VA loans also don't require you to purchase private mortgage insurance if you're unable to pay 20 percent of the home's cost upfront. Mortgage lending institutions require people to make this purchase to secure their finances. There are the occasional drawbacks to the VA loan structure. These loans include a funding fee, which varies based on how much you can offer for a down payment and whether this is the first loan you've taken from the VA. Even so, if you can't afford a lump sum out-of-pocket, you can add this fee to your monthly payments and pay it off slowly over time instead. If you have a stable enough financial future to pay for homeownership costs, now is an excellent time to apply for a VA loan. It's much easier than a traditional mortgage application process.


How VA Loan Holders Can Seek Relief During COVID-19

The COVID-19 pandemic has led to widespread economic troubles throughout the US. Many people are struggling to make their mortgage payments because they've lost their jobs or had their work hours seriously reduced. This is without taking into account the financial stress that comes from increased childcare expenses and potential medical expenses. Many veterans and active military service members have a VA loan instead of a traditional mortgage.

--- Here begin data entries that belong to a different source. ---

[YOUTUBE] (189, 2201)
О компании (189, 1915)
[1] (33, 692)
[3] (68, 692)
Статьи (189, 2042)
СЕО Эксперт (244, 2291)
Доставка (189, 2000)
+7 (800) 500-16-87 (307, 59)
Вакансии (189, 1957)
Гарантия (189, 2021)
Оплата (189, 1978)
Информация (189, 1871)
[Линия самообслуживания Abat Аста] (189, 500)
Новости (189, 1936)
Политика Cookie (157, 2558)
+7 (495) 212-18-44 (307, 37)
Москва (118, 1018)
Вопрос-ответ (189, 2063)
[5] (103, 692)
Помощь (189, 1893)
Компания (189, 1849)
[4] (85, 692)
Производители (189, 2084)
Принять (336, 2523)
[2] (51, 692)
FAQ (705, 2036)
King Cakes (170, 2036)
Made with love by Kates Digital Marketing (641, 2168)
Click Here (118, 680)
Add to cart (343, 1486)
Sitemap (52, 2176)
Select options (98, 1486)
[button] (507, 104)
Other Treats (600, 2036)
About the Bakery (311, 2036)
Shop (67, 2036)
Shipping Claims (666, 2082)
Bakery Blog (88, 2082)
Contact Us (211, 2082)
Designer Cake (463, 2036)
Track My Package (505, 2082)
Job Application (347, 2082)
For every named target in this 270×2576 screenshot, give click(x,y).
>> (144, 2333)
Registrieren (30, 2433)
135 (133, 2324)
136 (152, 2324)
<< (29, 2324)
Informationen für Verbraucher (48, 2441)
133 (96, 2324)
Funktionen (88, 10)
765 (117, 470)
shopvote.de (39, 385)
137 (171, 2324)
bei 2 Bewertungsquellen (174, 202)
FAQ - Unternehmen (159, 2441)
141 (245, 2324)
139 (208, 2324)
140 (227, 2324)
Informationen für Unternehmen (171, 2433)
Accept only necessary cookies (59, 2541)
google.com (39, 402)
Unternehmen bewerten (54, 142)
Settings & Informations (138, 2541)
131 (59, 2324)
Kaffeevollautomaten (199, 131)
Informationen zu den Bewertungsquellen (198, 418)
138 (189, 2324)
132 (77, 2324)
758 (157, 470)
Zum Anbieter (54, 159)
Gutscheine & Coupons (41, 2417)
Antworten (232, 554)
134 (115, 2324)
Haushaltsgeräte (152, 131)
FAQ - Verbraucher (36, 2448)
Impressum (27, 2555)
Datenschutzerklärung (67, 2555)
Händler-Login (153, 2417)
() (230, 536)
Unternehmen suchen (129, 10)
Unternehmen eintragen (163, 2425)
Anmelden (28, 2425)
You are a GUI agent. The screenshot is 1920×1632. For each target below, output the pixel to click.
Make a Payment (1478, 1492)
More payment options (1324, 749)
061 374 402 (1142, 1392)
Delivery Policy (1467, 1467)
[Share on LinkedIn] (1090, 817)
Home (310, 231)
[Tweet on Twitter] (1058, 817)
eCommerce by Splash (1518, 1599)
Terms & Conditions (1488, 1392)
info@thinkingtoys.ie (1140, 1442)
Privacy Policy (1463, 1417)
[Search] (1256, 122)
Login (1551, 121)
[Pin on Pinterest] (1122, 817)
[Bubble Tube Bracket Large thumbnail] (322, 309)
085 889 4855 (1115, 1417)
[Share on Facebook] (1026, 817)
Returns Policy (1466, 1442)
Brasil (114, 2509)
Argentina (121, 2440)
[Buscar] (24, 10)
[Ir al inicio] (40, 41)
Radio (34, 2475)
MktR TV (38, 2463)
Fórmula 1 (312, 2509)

A VA loan is a loan from the Department of Veterans Affairs that allows you to purchase a home without meeting minimum credit score requirements or putting down a large down payment. If the pandemic has made it difficult to meet your VA loan deadlines, ​veterans can apply for special help​. The coronavirus stimulus package offers any borrower the option to deal with financial hardship to enter into a mortgage forbearance option. This option modifies the payment schedule you already have by reducing or suspending your payments over a certain period of time. A forbearance agreement is designed for coping with short-term issues by lowering or delaying the monthly payments. You will typically be expected to pay the full cost of your mortgage with time, but you have the chance to recuperate financially. Federal government laws back VA loans. Any company issuing a VA loan is required by law to give you forbearance upon request. You don't need to prove that you're dealing with financial hardship. The same criteria applies to federally backed loans from the Department of Agriculture and the Federal Housing Administration.


When you struggle to make mortgage payments, the first step is immediate contact with your lender. You can explain your situation and create a payment plan that minimizes your potential late fees. If your mortgage lender agrees to specific terms over the phone, be sure that they're put down in writing somewhere. This doesn't have to be a formal contract and can be something as simple as an email. The coronavirus package allows people to request a mortgage forbearance for up to 180 days. When this period expires, people may put in a second request for another 180 days. The package doesn't affect your credit score, though. If you're late with payments before requesting the forbearance, you'll still see a credit hit.